All the while, Arafat raised his profile. When the world media was drawn to the cause by plane hijackings and other headline-grabbing, if notorious, acts, Arafat was there as the public face of the legitimate side of the struggle.

As a figurehead, Arafat was a great asset for the Palestinian people. He was one of the most recognisable people on the planet. He portrayed himself as an Arabic Fidel Castro, appearing in army fatigues and always sporting his keffiyeh headgear.

Whether he was speaking to the United Nations General Assembly, the Pope, a King, or a world leader, Arafat always presented himself as the humble spokesman for a disparate group of refugees.

It was this humility, and his generosity, that allowed him to spearhead the campaign for a Palestinian homeland for more than four decades. Another reason for the unchallenged duration was his dictatorial style. He held tightly onto the reins of power, and he discouraged anyone from promoting alternative leaders.

Even when he was exiled to Tunis, and his loyal aides were picked off in the Israeli backlash to the continued campaign for independence, Arafat still remained the focal point for his people.

The first Gulf War in 1990 appeared to dent his public aura when Arafat made the mistake of siding with Iraq in the war with the Western Allies. Even Syria knew better than to support Saddam Hussein, the brutal gas-master.

Paradoxically, this weakened the PLO to the extent that Israel viewed this as the ideal time to negotiate. Also, with the emergence of Hamas, originally supported by Israel as a counter-weight to the PLO, but now in danger of overtaking them, the PLO was considered the more moderate of the two groups.

Yasser Arafat revelled in the glare of the world’s media and the attention of the United States’ President as he shook the hand of Israeli premier Yitzhak Rabin at the White House.

Together with the Nobel Peace Prize that followed for both men in 1994, it was to be his finest hour. Yet it achieved nothing.

The Intifada had emerged from grassroots Palestinians and had taken the PLO by surprise. The people were capable of acting independently, but they still recognised the need for a leader with worldwide leverage.

When Arafat returned to Gaza as part of the Oslo Accords, he was greeted like a triumphant hero, which in a way he was.

Sadly, despite real attempts at diplomacy throughout the 1990s, by the decade’s end, with the failure of the most recent US efforts to establish peace in the Middle East, Arafat gave the green light for the Second Intifada, five years to the day after the signing of the Oslo II agreement.

The time for negotiation was over. Israel had failed to meet the schedule it had signed to turn over the West Bank to Palestinian rule. With the former much the stronger, there was no political will to give the Palestinians anything. Arafat, in his time-honoured tradition, turned the problem over to the guerrillas to see if they could have more success.

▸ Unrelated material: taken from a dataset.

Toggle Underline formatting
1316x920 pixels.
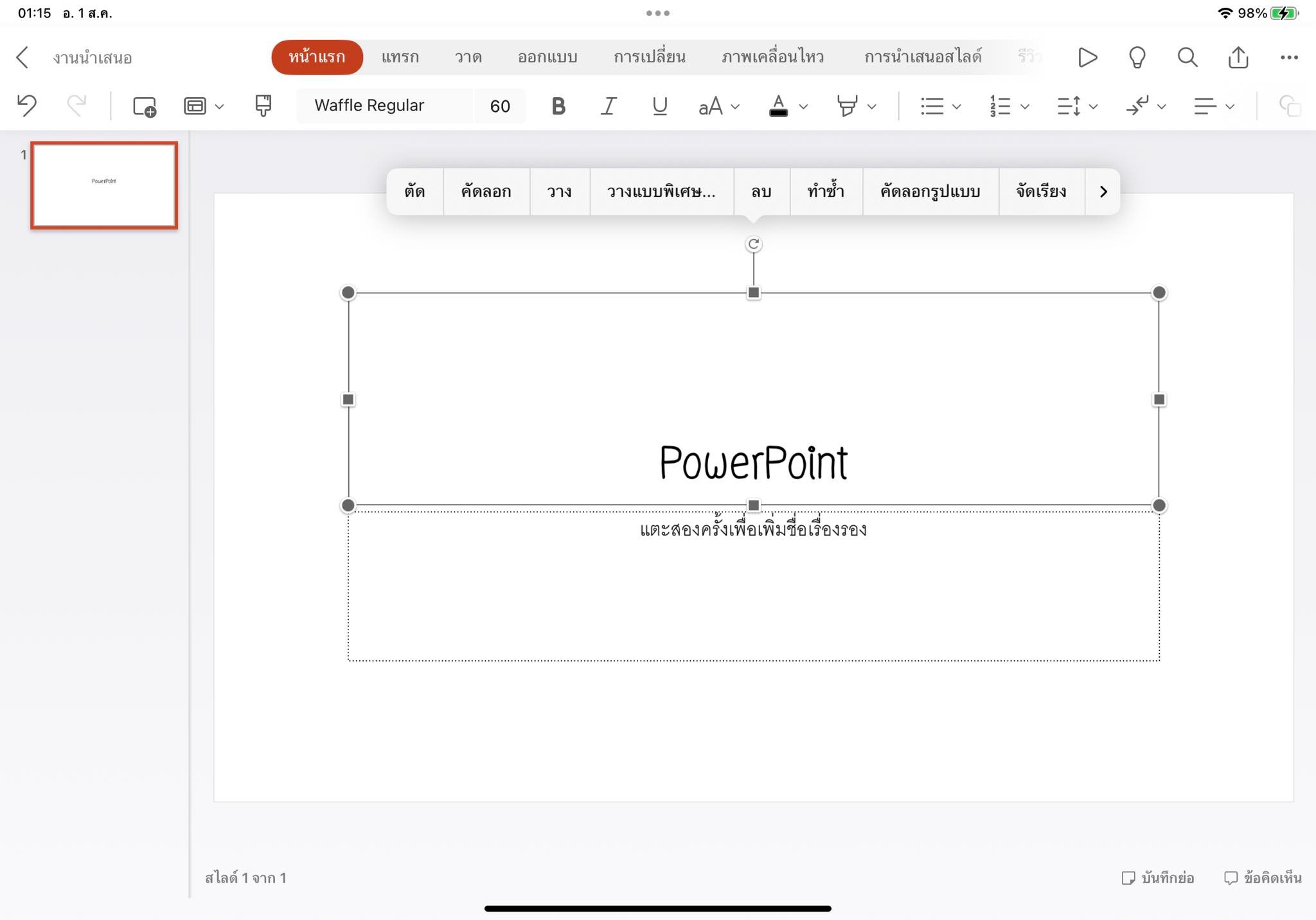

By 2001, with Arafat’s old nemesis Ariel Sharon in charge of the Israelis, Arafat was confined to his compound in Ramallah and held under siege. He would never be allowed to leave, except to die.

In 2004, struck down by a mysterious illness, Arafat was flown to France, and awarded a statesman’s welcome on arrival, before being treated in a Paris hospital.

Arafat’s condition deteriorated, and on Thursday, the 11th of November, he died. The cause of death could not be established.

It was a sad end to the life of a man who had achieved little for his people, either on the battlefield or through diplomacy, apart from a few notable successes.

When his body was returned to Ramallah for internment, it was mobbed by hundreds of thousands of hysterical mourners. Yasser Arafat was held up, by many, as the greatest ever symbol of the Palestinian cause.